A slimmed down version of the Republican plan to repeal and replace Affordable Care Act (ACA; popularly known as Obamacare) failed to secure enough votes in the US Senate in the early hours of today (28 July). The bill – the Health Care Freedom Act (available here) – was rejected by 51 to 49 votes. All Democrats voted against it along with three Republicans – Senators John McCain of Arizona, Susan Collins of Maine, and Lisa Murkowski of Alaska.
The final vote did not take place until almost two hours past midnight, indicating just how contentious the debates were. Vice-President Mike Pence also made his way to the Capitol, expecting to cast the tiebreaking vote for the bill in the event of a 50:50 split in the vote. In the end, McCain’s vote, which unexpectedly went against the bill, meant that the vice-president’s intervention was not needed.
Key provisions of “skinny repeal” bill
The slimmed down version of the repeal bill, the Health Care Freedom Act (available here), is all in all eight pages. If implemented, it would have led to the following outcomes:
15 million people losing health insurance by next year, according to estimates from the non-partisan Congressional Budget Office (CBO).
The bill would have removed the individual mandate that requires people to have health insurance, without offering incentives to those who hold health insurance. In the absence of this key requirement under Obamacare, healthy people would have abandoned the health insurance exchanges, instead waiting until they get sick to obtain cover. The mandate for large employers to provide health insurance to their staff would have also been removed, further exacerbating the situation. As a result, sicker people would have been left in the health insurance pool, meaning that costs to health insurers would have rocketed and, consequently, premiums would have risen.
The CBO estimates (CBO assessment available here) that premiums for people purchasing their own health insurance would have increased by 20% in all years between 2018 and 2026.
It would have been easier for states to waive federal requirements on the minimum benefits their insurance plans provide such as maternity care and access to prescription medicines.
The bill would have removed federal funding for Planned Parenthood for one year, along with funding for several prevention and public health programmes available under Obamacare, while also delaying a tax on medical devices.
Even Republicans uncomfortable with the bill
The bill was unveiled just hours before the vote, and according to The New York Times, made several Republican Senators uncomfortable. McCain and Senators Lindsey Graham of South Carolina and Ron Johnson of Wisconsin “demanded ironclad assurances” from House Republican leaders that the House would not enact the Senate version of the bill. Although assurances were given, the newspaper suggested that some comments from House Republican Leader Paul Ryan left the door open to the possibility that if the Senate could not agree on a compromise House-Senate final bill, the House of Representatives might have no option but to pass the current Senate version of the bill. According to The New York Times, this possibility is what pushed McCain to eventually vote against the bill.
Where does this Senate vote leave the Republican healthcare reform initiative? Dead in the water is the likely answer, but given recent experience, anti-ACA initiatives have a way of making their way back to Congress. Republicans have spent the past seven years clamouring for Obamacare repeal and replace. It seems unlikely they will completely abandon their plans.
However, the Senate has clearly had enough at least for the time being.

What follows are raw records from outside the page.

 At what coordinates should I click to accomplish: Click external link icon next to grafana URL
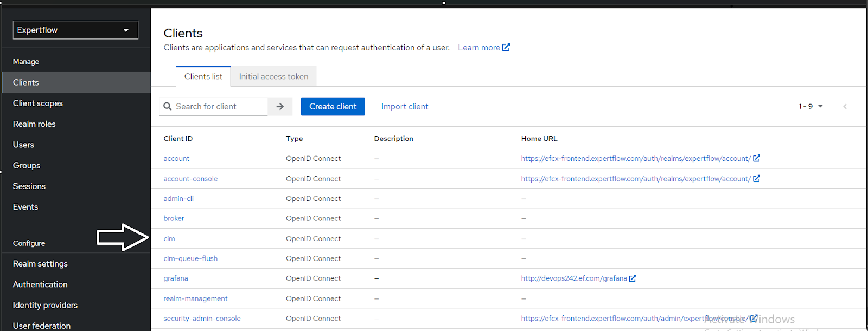(x=633, y=278)
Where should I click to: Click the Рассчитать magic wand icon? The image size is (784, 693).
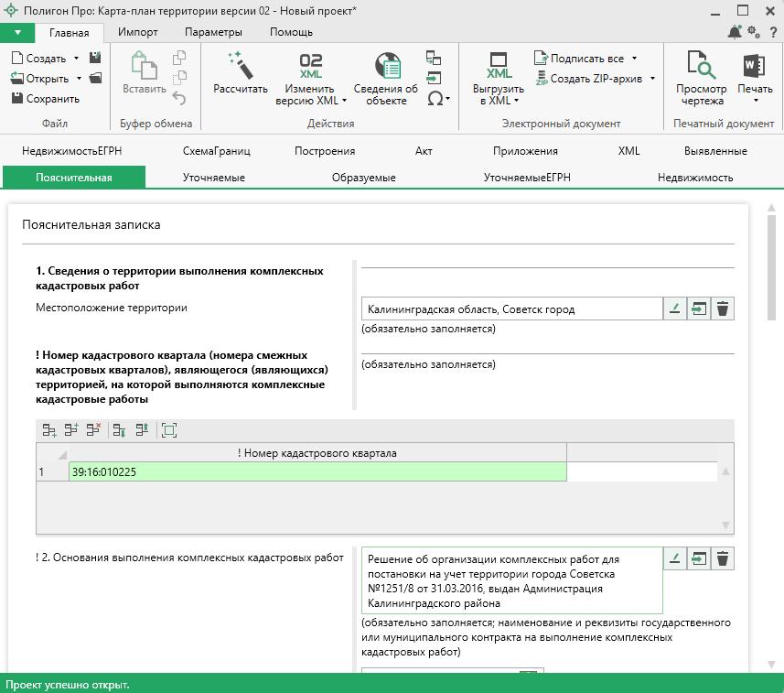click(x=240, y=66)
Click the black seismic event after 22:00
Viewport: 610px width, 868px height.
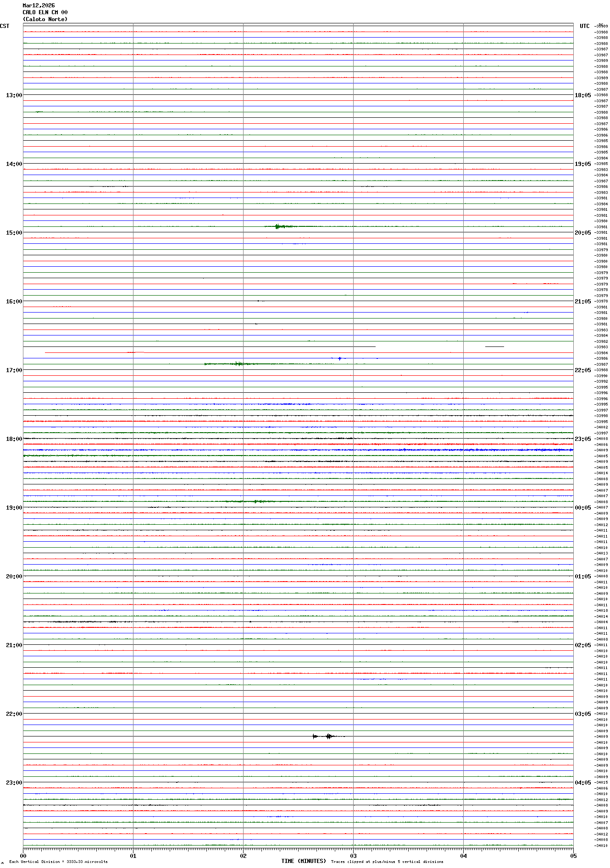coord(328,736)
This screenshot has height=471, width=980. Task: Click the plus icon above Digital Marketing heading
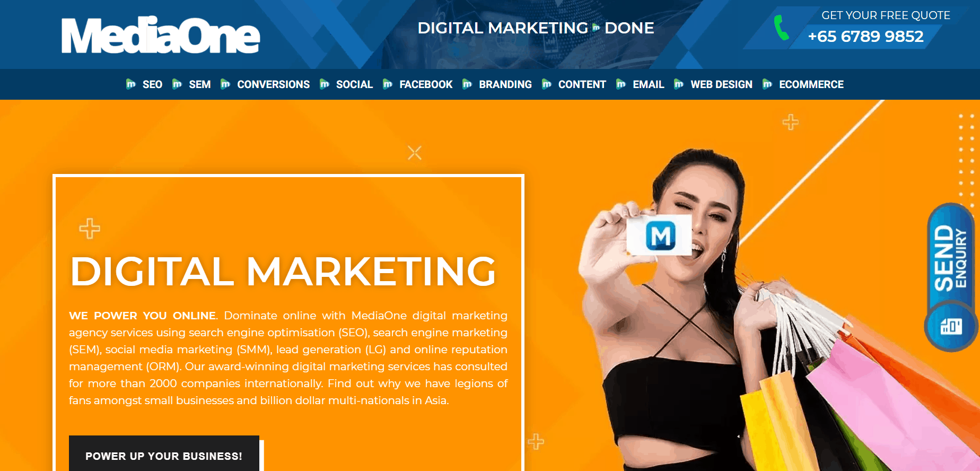[x=90, y=229]
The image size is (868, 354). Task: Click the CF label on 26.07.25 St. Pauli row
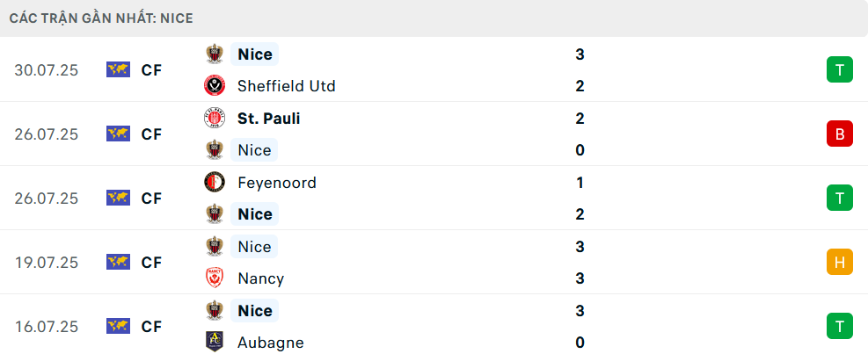point(151,134)
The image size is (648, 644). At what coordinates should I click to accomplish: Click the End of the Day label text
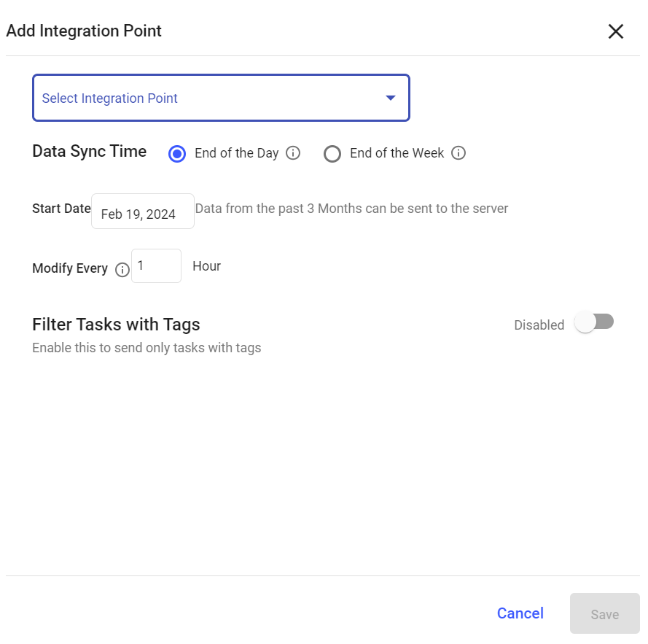click(x=236, y=153)
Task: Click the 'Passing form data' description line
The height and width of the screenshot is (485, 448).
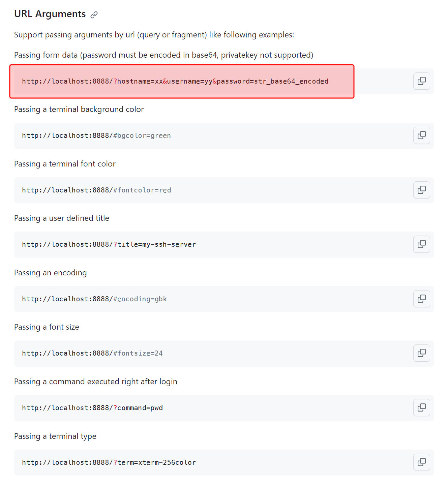Action: point(163,55)
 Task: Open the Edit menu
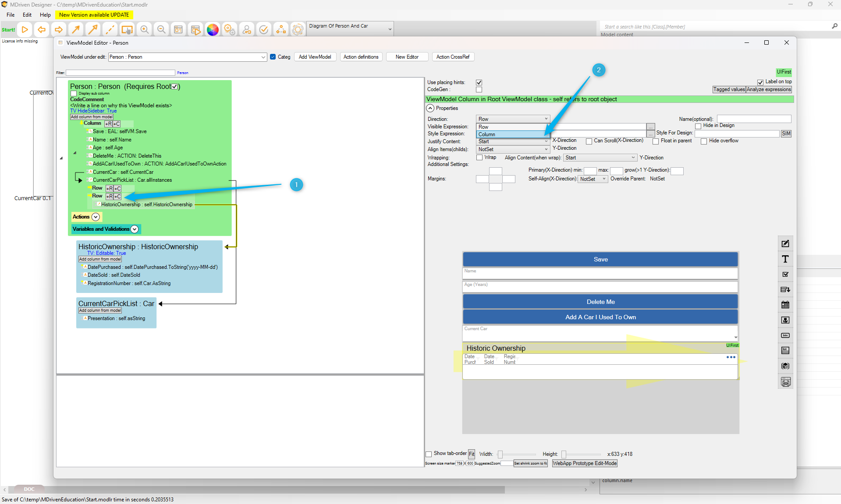pyautogui.click(x=27, y=14)
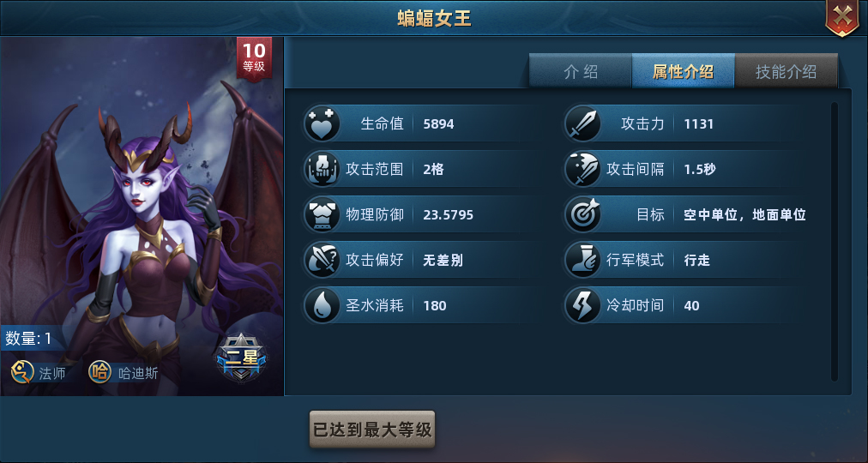Click the attribute list vertical scrollbar
The height and width of the screenshot is (463, 868).
pos(835,241)

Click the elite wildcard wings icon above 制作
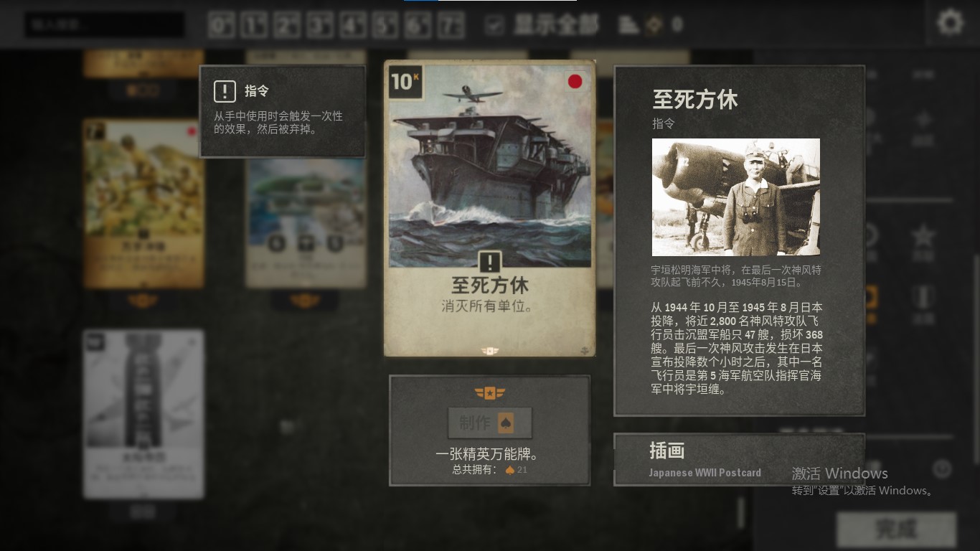490,393
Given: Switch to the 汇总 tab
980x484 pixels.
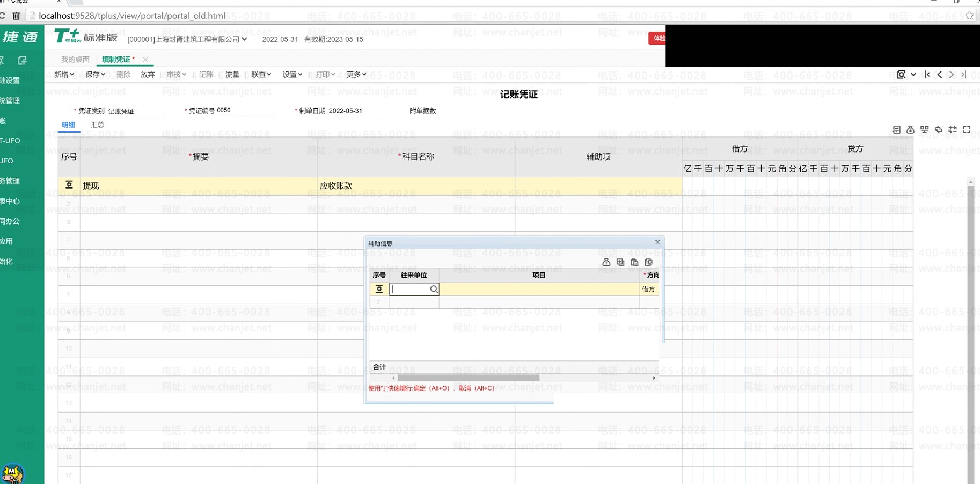Looking at the screenshot, I should pyautogui.click(x=97, y=125).
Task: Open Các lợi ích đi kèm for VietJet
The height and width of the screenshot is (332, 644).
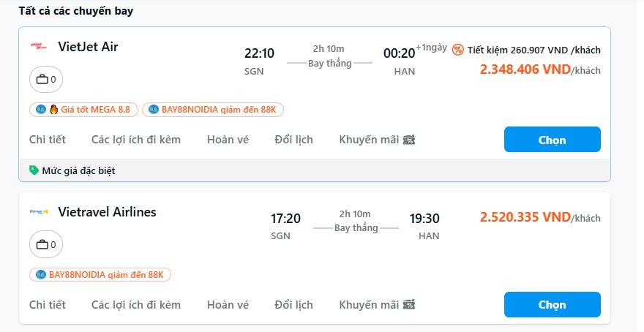Action: click(x=136, y=140)
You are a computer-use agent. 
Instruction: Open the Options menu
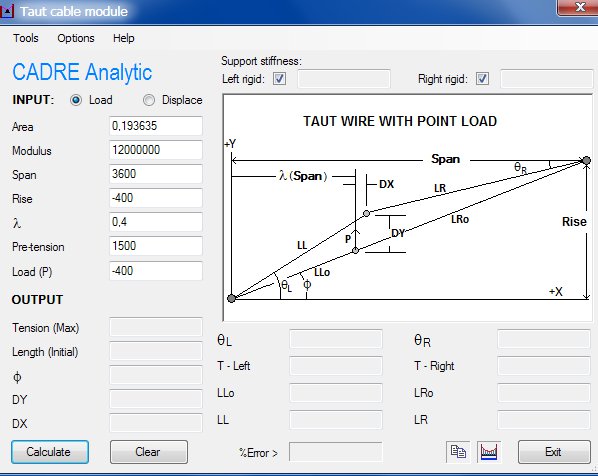76,38
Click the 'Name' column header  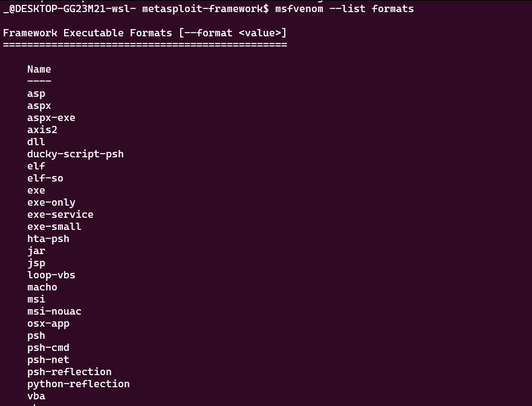pos(39,69)
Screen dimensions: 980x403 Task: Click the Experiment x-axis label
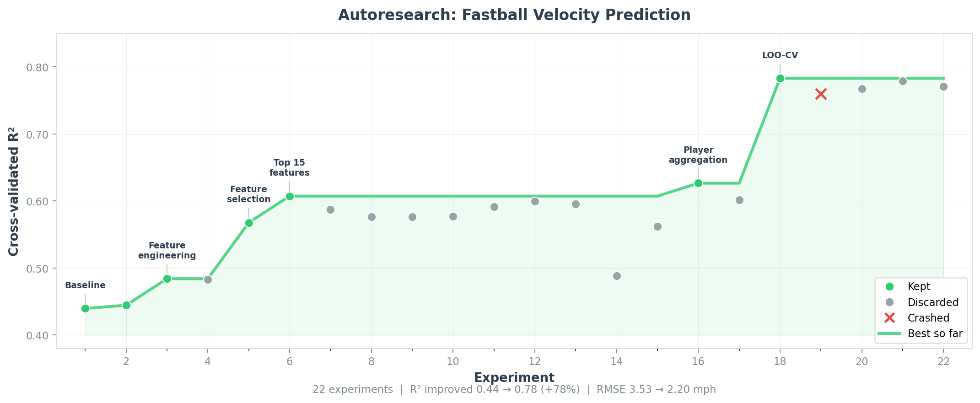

Unless the make-up of the Senate were to change considerably following the 2018 mid-term elections, with Republicans picking up more seats, it would be futile for them to try and push through another version of the healthcare reform considering they have a majority of only two seats in the Senate. And the version that failed to gain approval now was the ‘barebones’ version that all Republicans could agree to.
It would also seem that some Republicans in the Senate have not liked the way the current version of the bill was imposed on them – on very short notice and with virtually no room for debate. They are likely to rebel against the highhanded approach of the Senate Republican leadership – which in turn would make it harder to secure their support for other Senate initiatives.
The House, where Republicans enjoy a more sizeable majority, is unable to proceed with healthcare reform on its own in the absence of a Senate-approved bill. So for now, healthcare reform may take a backseat, as the Senate turns its attention to the other matters. For now at least, no further healthcare reform discussions have been timetabled, suggesting the Senate is finally moving to other business without the distractions of healthcare reform debates.
However, given that President Donald Trump would likely take this bill’s defeat as a personal humiliation, the Senate Republican leadership should expect to come under considerable pressure to reintroduce another healthcare reform bill in the not too distant future.